Grigory Levchenko, a Russian Railways spokesman, said on March 4 that “we continue to analyze projects and to prepare proposals” to acquire Trainose and Thessaloniki port.

Piraeus, which has become the ninth-biggest container port in the EU since Cosco’s arrival, is counting on electrification of the whole Athens-Thessaloniki rail route to bolster cargo- train shipping of goods to other European markets.

Cosco’s Greek unit has attracted four multinational clients that use rail-freight services to move goods to central Europe from Piraeus, the first major European container port for ships entering the Mediterranean Sea through the Suez Canal.

The only part of the Athens-Thessaloniki route yet to be electrified is a 106-kilometer stretch in central Greece between the towns of Tithorea and Domokos.

That work — much of it in mountainous terrain — is due to end in 2017, when journey times between Greece’s two biggest cities will be cut to three hours and 20 minutes from almost five-and-a-half hours.

This section has 46 bridges and 15 tunnels, one of which stretches for 9.2 kilometers. That’s the longest tunnel in the Balkans, according to Fotis Papanikolaou, a construction engineer with Erga Ose SA, the unit of Hellenic Railways Organization SA responsible for investment projects.

The bridges and tunnels are all being built to withstand earthquakes as high as 7.5 on the Richter scale, he said.

“It’s relatively complex work because of the topography,” Papanikolaou said as he maneuvered his Jeep to where an 80- meter-high, 450-meter-long bridge is being built right on a seismic fault line, at a cost of 70 million euros.

Electrifying the whole Athens-Thessaloniki route has a price tag of about 2 billion euros, according to Erga Ose. The cost rises to 3.3 billion euros when the Thessaloniki-Idomeni upgrade and a planned electrified rail link from Athens to the western Greek port city of Patras are included, Erga Ose said.

With the two-month-old Syriza government preoccupied by its cash crisis and divided on asset sales, the broader goal of establishing a trade hub risks being put on hold.

“There is a certain level of uncertainty about anything the government wants to do due to the fact that Syriza is not one party but has different factions,” said Aristotelis Tziampiris, an associate professor at the University of Piraeus’s School of Economics, Business & International Studies.
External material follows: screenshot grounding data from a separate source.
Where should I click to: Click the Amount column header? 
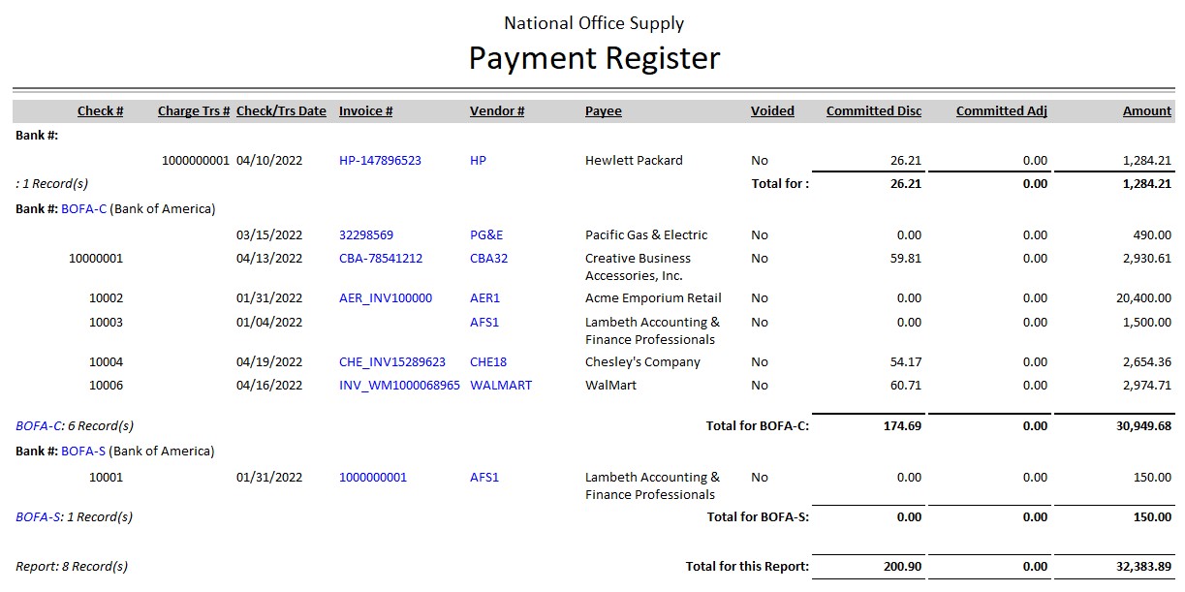point(1146,111)
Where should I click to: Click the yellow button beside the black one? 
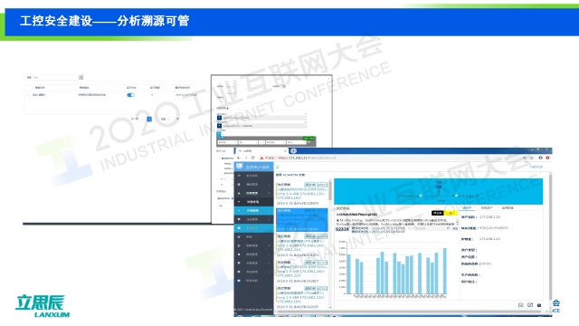451,213
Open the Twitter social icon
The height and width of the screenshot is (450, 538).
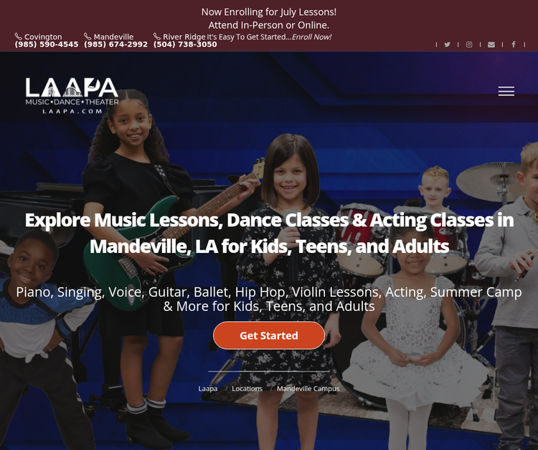pos(447,44)
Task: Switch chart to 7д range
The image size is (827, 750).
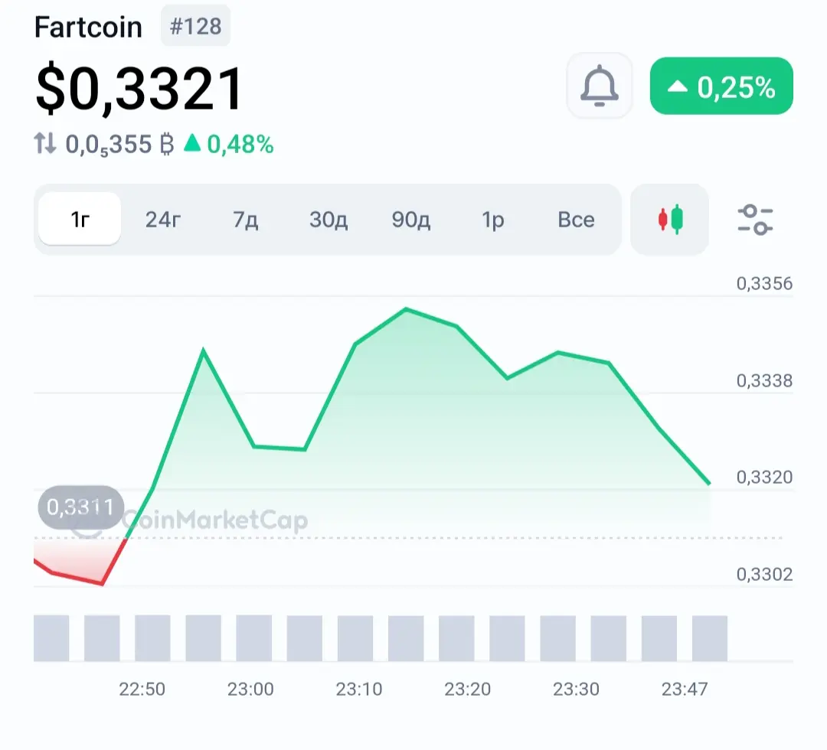Action: click(245, 220)
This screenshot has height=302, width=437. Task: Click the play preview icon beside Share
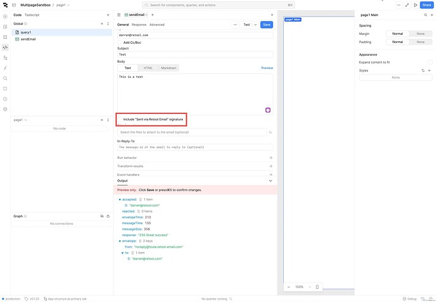click(415, 5)
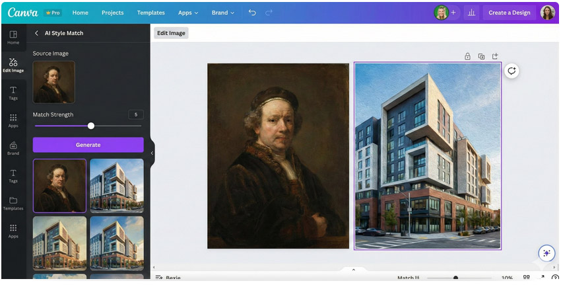The image size is (561, 285).
Task: Open Home in the left sidebar
Action: point(13,37)
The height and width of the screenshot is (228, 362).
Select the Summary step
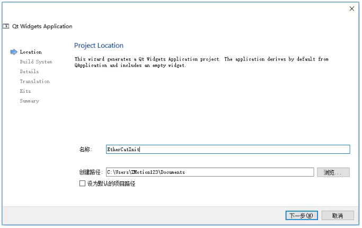(x=29, y=101)
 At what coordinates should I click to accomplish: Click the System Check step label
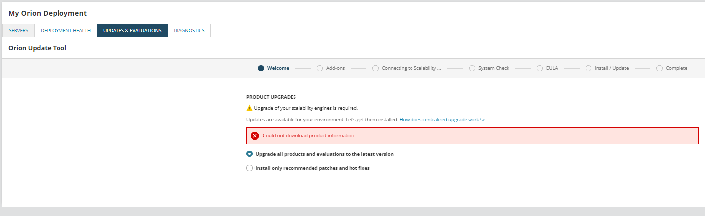(493, 68)
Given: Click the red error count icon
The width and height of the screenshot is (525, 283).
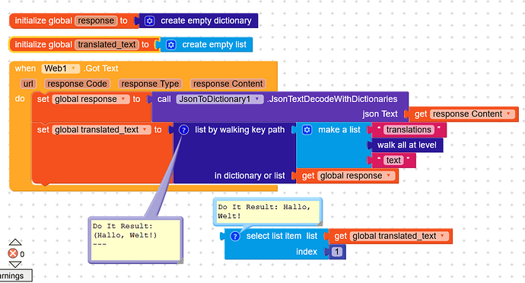Looking at the screenshot, I should [x=13, y=253].
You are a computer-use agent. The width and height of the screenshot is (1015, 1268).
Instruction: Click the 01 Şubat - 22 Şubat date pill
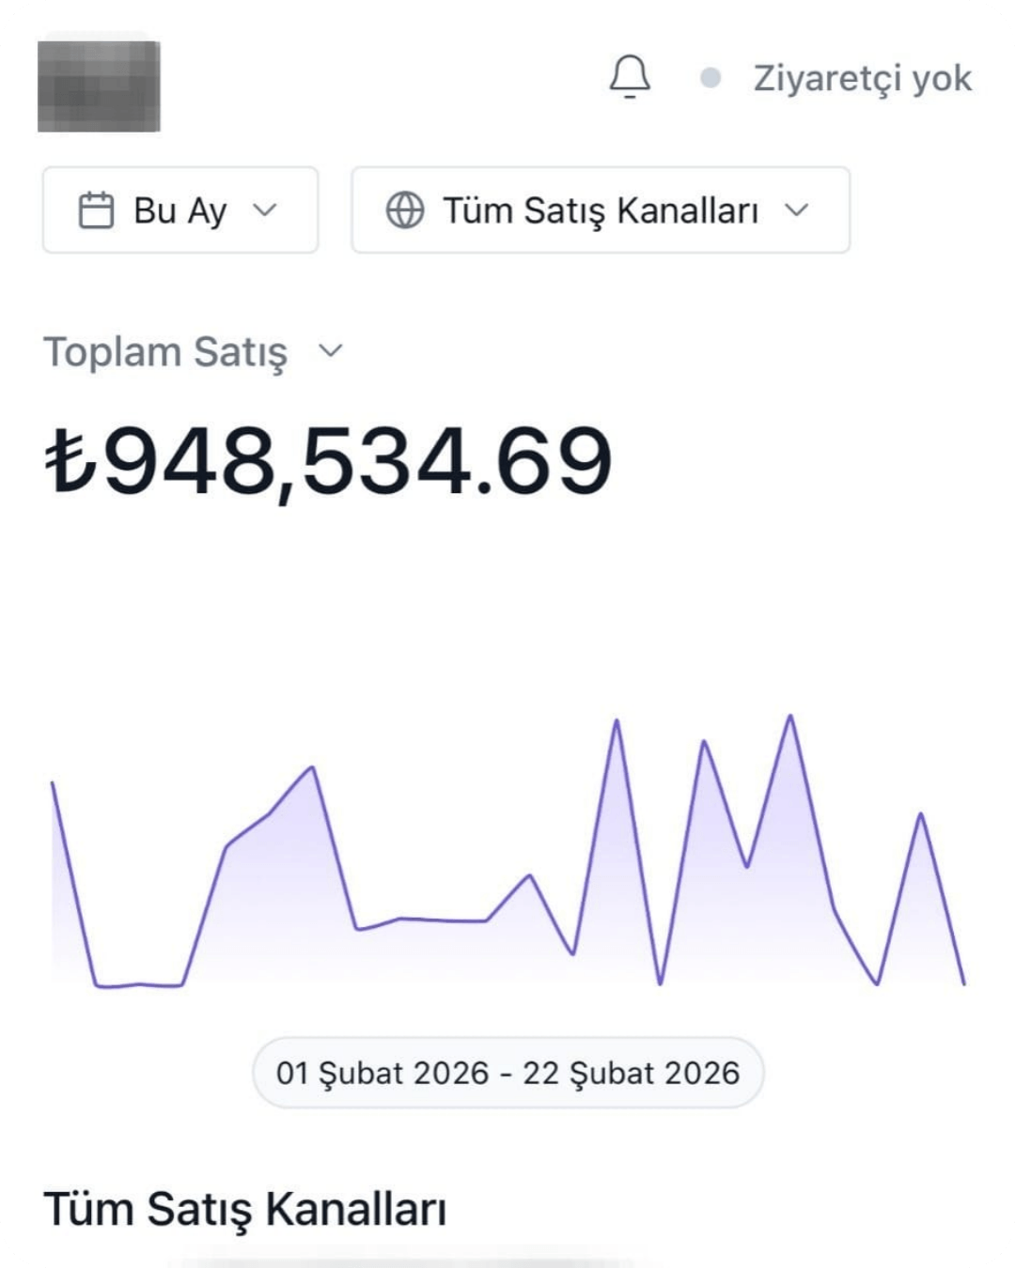click(508, 1073)
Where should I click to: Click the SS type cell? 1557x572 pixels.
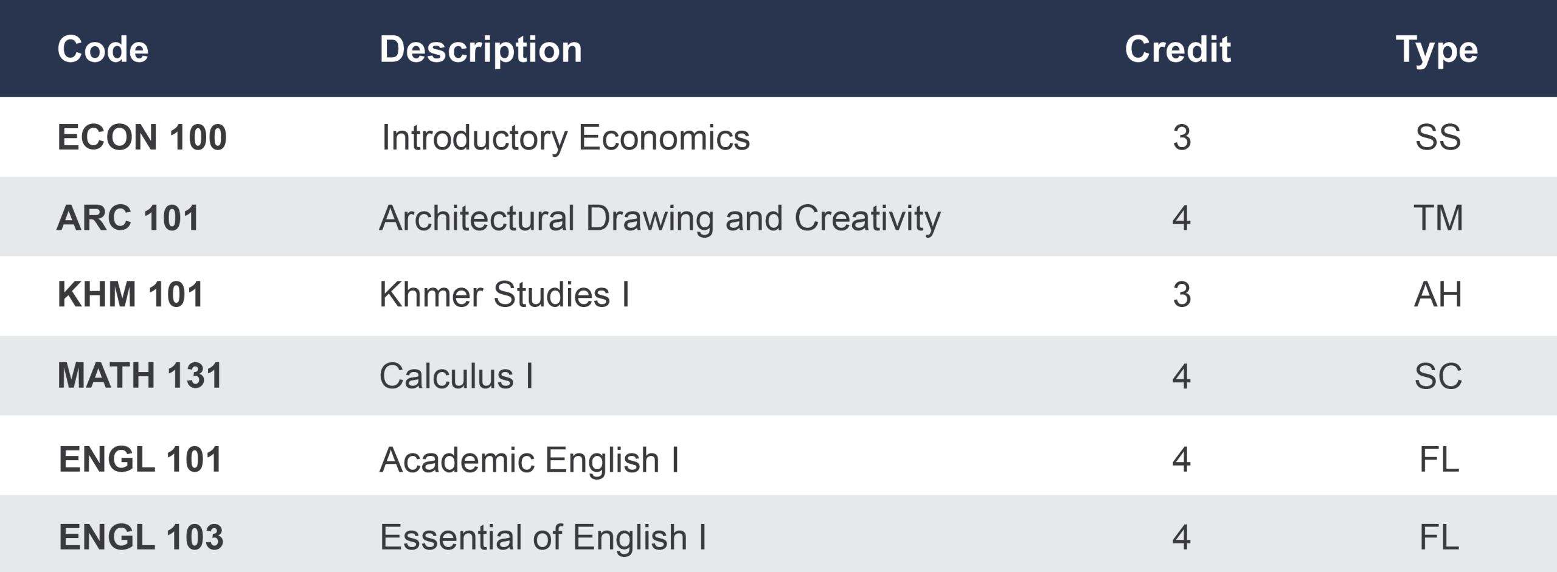click(x=1438, y=137)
In any case, there are no concrete plans for electrified lines from Thessaloniki to the frontiers with Bulgaria and Turkey. That means Trainose driver Plaitakis won’t have to abandon diesel anytime soon.

“We know this route rock by rock,” Plaitakis says as his graffiti-covered train pulls into the first stop on the circuitous 600-kilometer journey to the village of Dikaia in Greece’s northeastern corner. “We know it stone by stone.”